Optische Unterwasserkabel sind aufgrund des langfristigen Eintauchens in hochkonzentriertes Meerwasser extrem anfällig für Meerwasserkorrosion. Außerdem diffundieren Wasserstoffmoleküle in das Glasmaterial der Faser, wodurch der Verlust der Faser größer wird. Daher sollte das optische Seekabel nicht nur verhindern, dass Wasserstoff im Inneren erzeugt wird, sondern auch verhindern, dass Wasserstoff von außen in das optische Kabel eindringt. Gegenwärtig besteht die Struktur des optischen Unterwasserkabels darin, die optische Faser nach einer oder zwei Beschichtungen in der Mitte spiralförmig zu wickeln, und das Verstärkungselement (aus Stahldraht) wird darum gewickelt.
Das optische Unterwasserkabel sieht ein bisschen aus wie eine Ölpipeline. Tatsächlich ist der größte Unterschied zwischen einem optischen Unterwasserkabel und einem terrestrischen optischen Kabel sein "Panzerschutz". Im Allgemeinen umfasst "Rüstungsschutz".

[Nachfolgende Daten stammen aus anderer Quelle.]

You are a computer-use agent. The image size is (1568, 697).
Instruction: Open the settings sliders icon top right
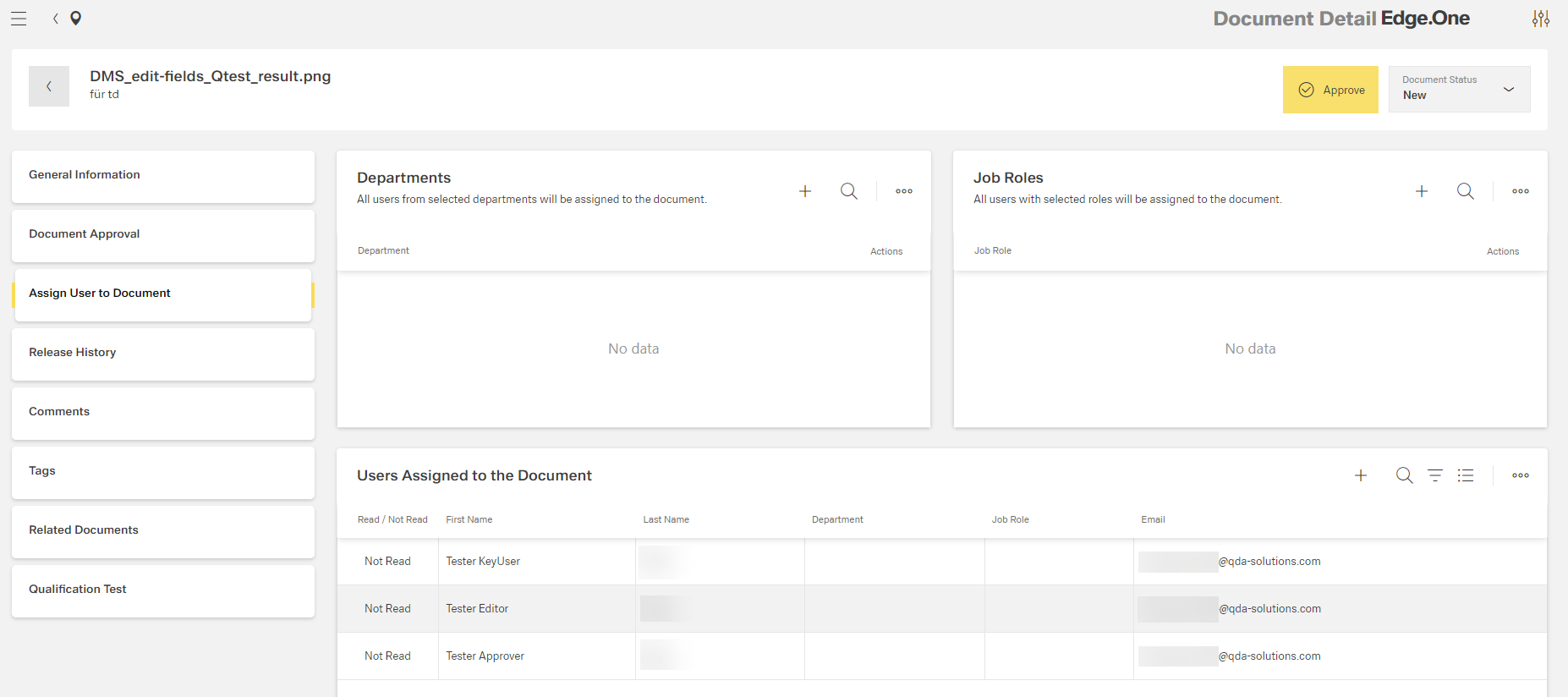tap(1540, 19)
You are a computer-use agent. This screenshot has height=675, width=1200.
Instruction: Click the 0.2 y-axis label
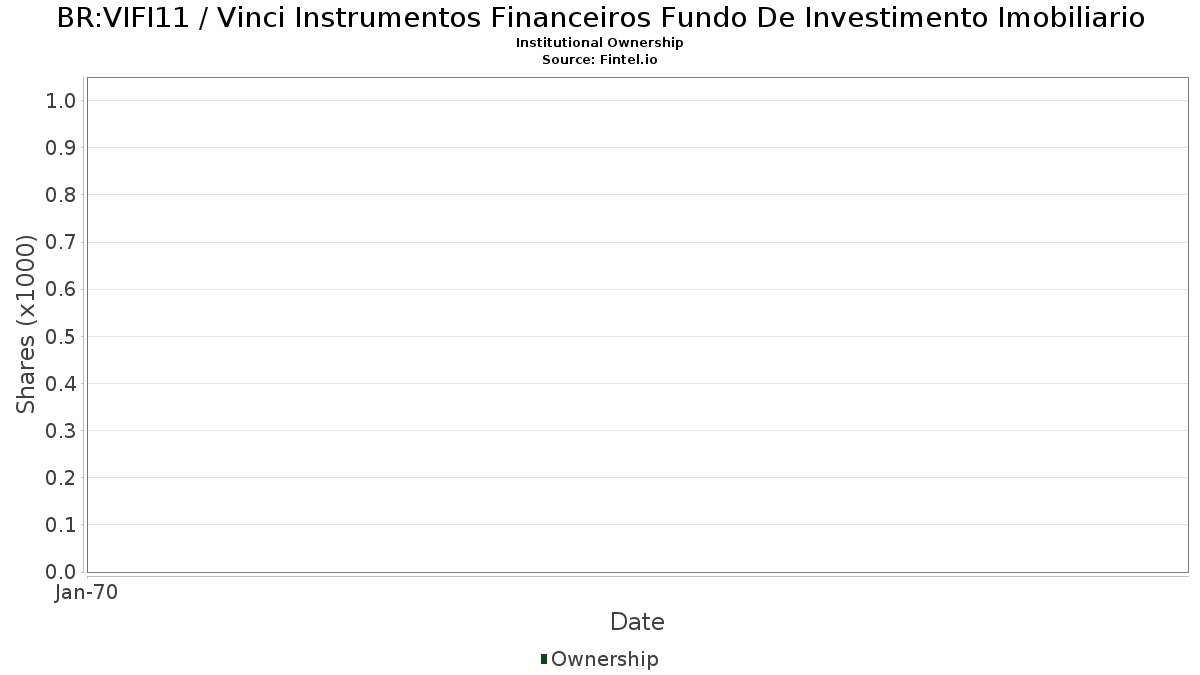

Der Grund, warum so viele Schutzschichten erforderlich sind, liegt darin, dass die Unterwasserumgebung, der optische Unterwasserkabel ausgesetzt sind, äußerst komplex und rau ist. Die erste ist die Korrosion von Meerwasser. Die äußere Polymerschicht des optischen Seekabels soll die Reaktion von Meerwasser und dem verstärkten Stahlkabel zur Erzeugung von Wasserstoff verhindern. Selbst wenn die äußere Schicht wirklich korrodiert ist, verhindern das innere Kupferrohr, das Paraffin und das Kohlensäureharz, dass Wasserstoff die optische Faser beschädigt. Das Eindringen von Wasserstoffmolekülen führt zu einer Erhöhung der Dämpfung der Lichtwellenleiterübertragung.
Zusätzlich zur Meerwasserkorrosion sind optische Unterwasserkabel auch Unterwasserdruck, Naturkatastrophen (Erdbeben, Tsunamis usw.) und menschlichen Faktoren (Bergungsoperationen von Fischern) ausgesetzt. Ohne verbesserten Panzerungsschutz können optische Unterwasserkabel nicht lange stabil arbeiten.
Haie greifen Unterseekabel an
Doch selbst bei einem so strengen Schutz kann das optische Seekabel nicht dauerhaft verwendet werden, und seine Lebensdauer beträgt in der Regel nur 25 Jahre.